Swap "header" for "column" in the records, starting with the line that contains "Click line 'behavior." and going on through the line that contains "point(1085,158)", and leave everything else unchanged. Give only those lines, without the pictures.
#### SUPPLIED MATERIAL ####
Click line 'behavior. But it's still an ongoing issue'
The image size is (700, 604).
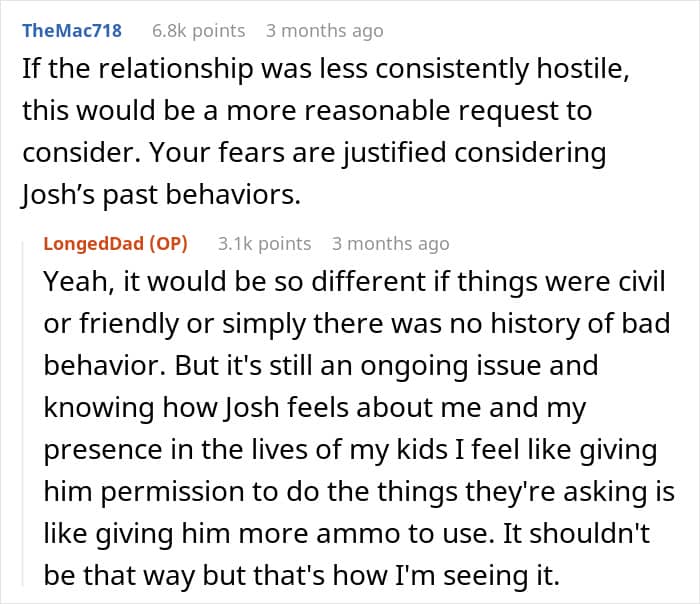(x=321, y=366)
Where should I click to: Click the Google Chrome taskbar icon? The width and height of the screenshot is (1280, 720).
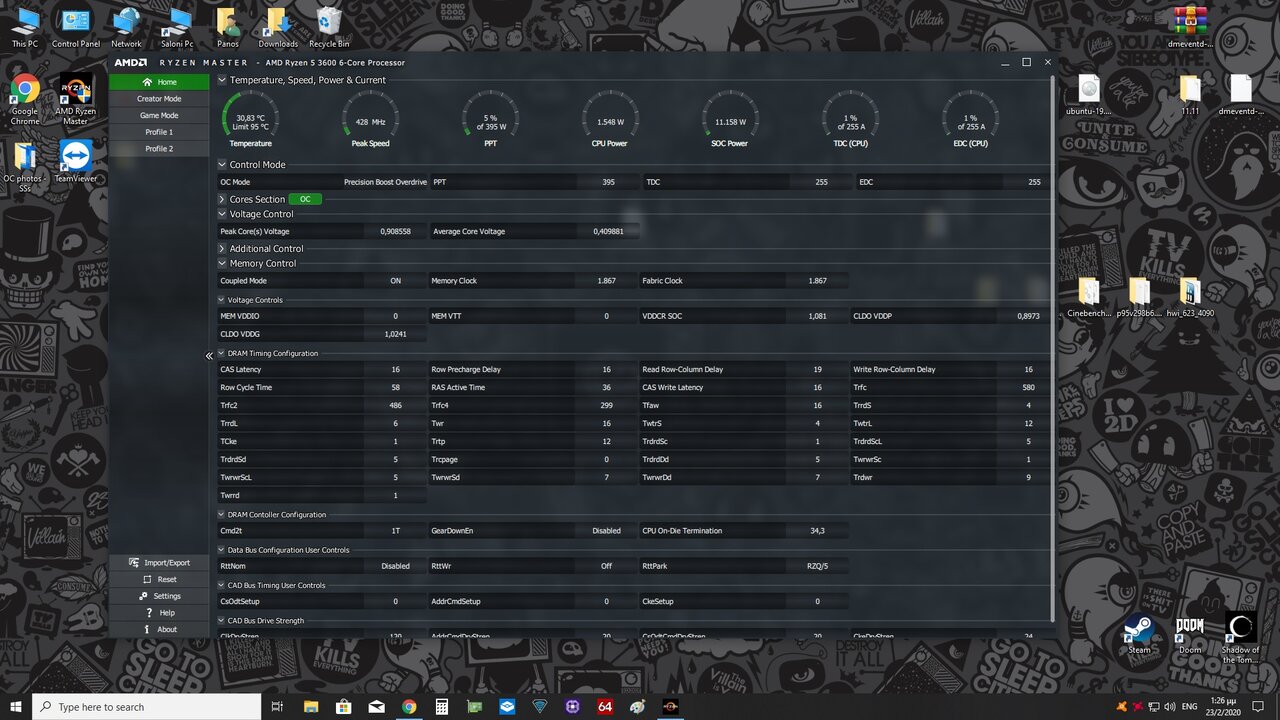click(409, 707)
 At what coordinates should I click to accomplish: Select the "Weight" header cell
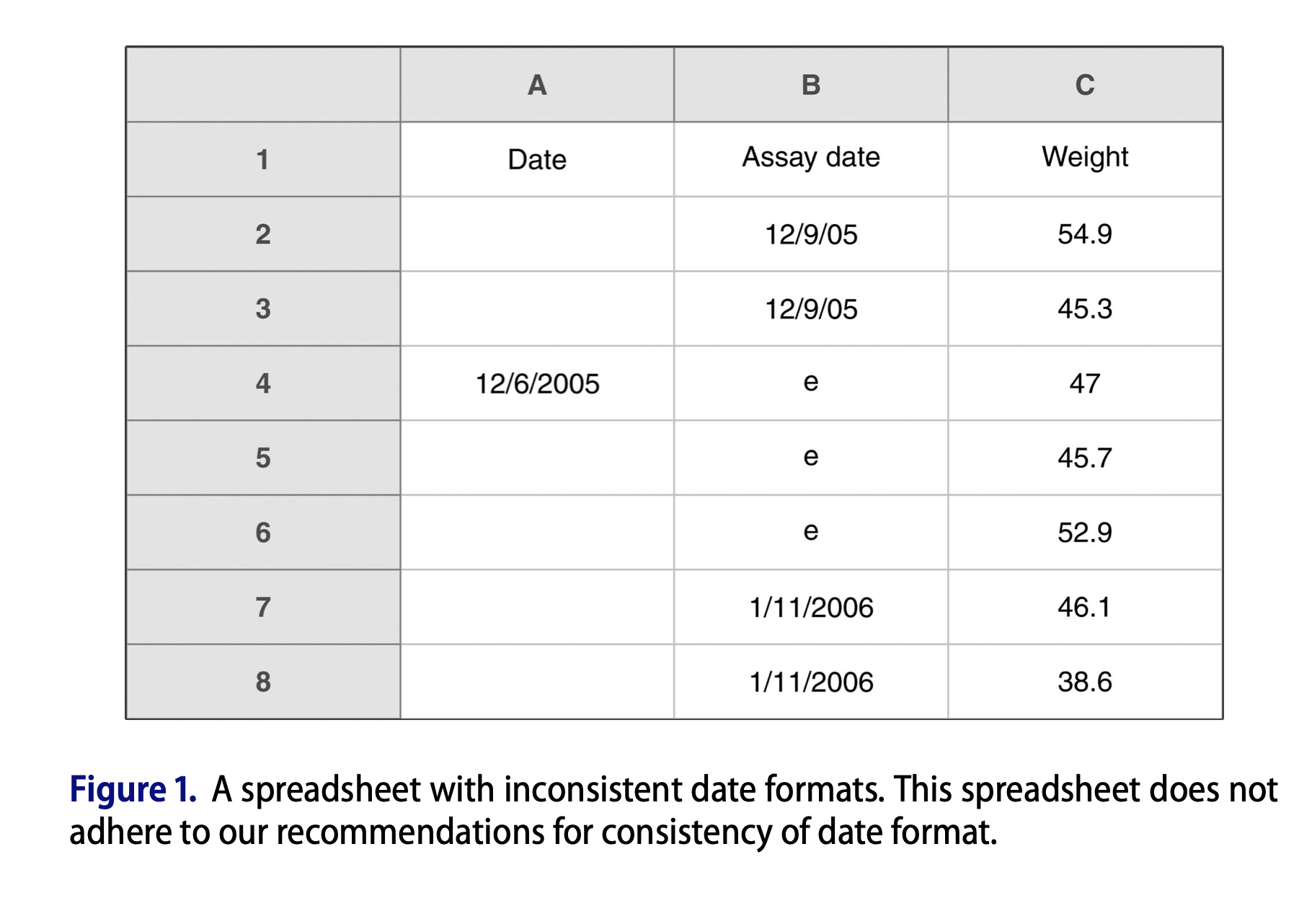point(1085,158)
####
#### SUPPLIED MATERIAL ####
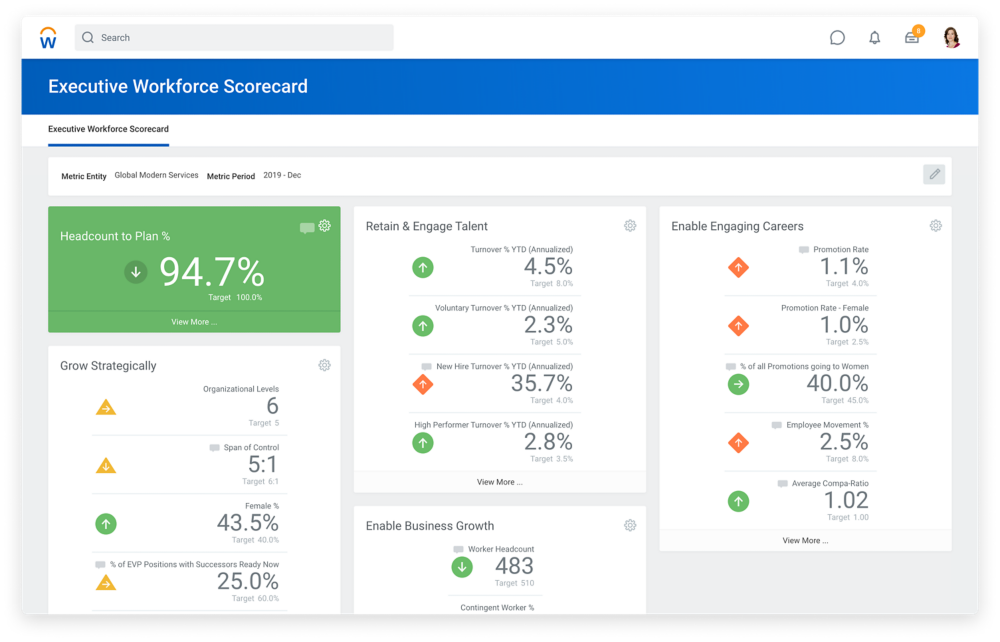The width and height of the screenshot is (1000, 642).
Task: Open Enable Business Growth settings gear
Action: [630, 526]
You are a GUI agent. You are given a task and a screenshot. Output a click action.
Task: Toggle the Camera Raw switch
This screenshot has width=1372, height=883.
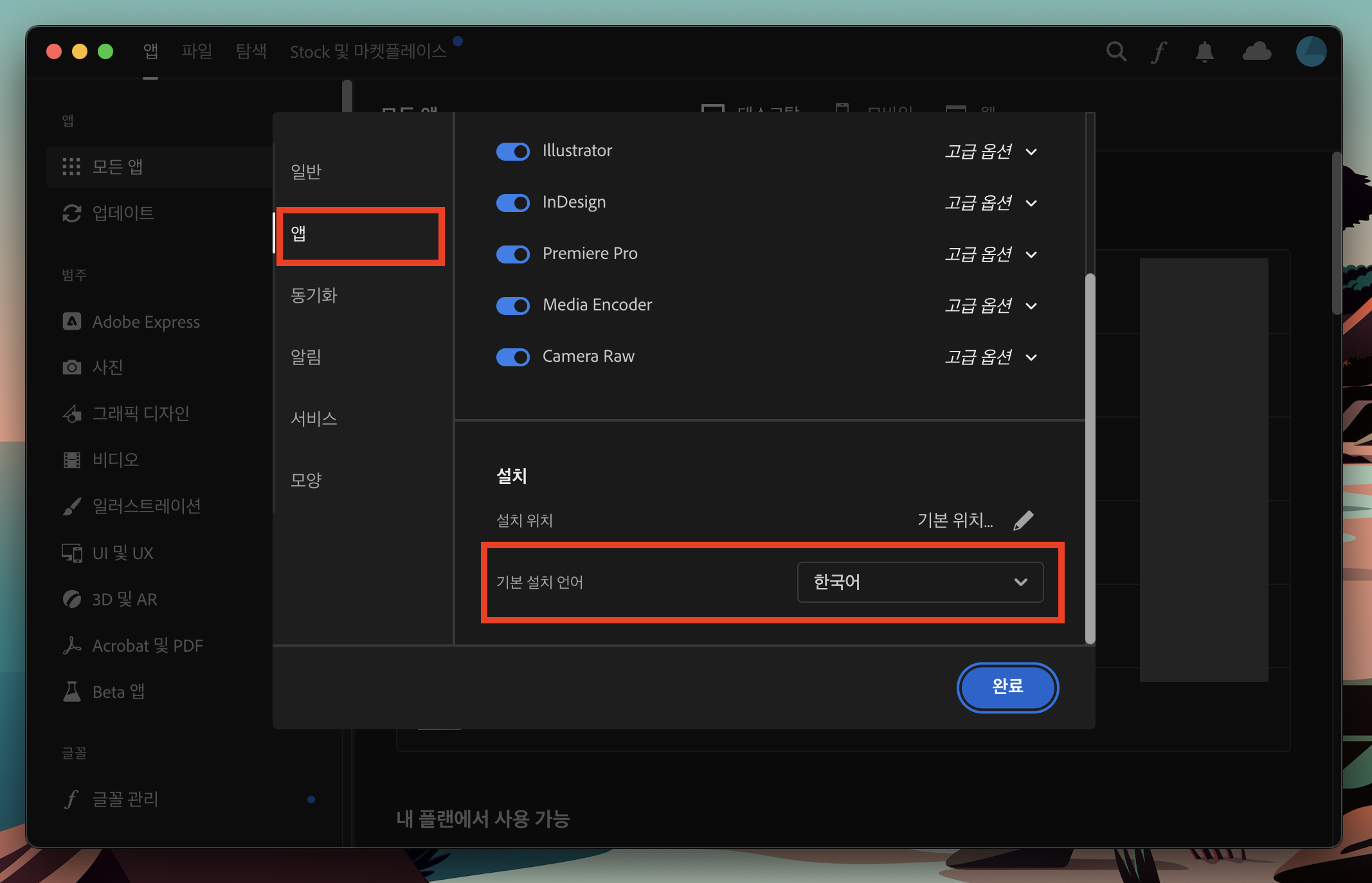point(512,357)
####
#### SUPPLIED MATERIAL ####
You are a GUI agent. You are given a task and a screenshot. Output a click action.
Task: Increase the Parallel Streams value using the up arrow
####
▶ _RESULT OF THIS TASK_:
Click line 'behavior. But it's still an ongoing issue'
The image size is (700, 604).
(x=321, y=366)
Where should I click to: Click the Google Chrome taskbar icon? The width and height of the screenshot is (1280, 720).
click(409, 707)
 At what coordinates should I click to accomplish: Select the "Weight" column cell
point(1085,158)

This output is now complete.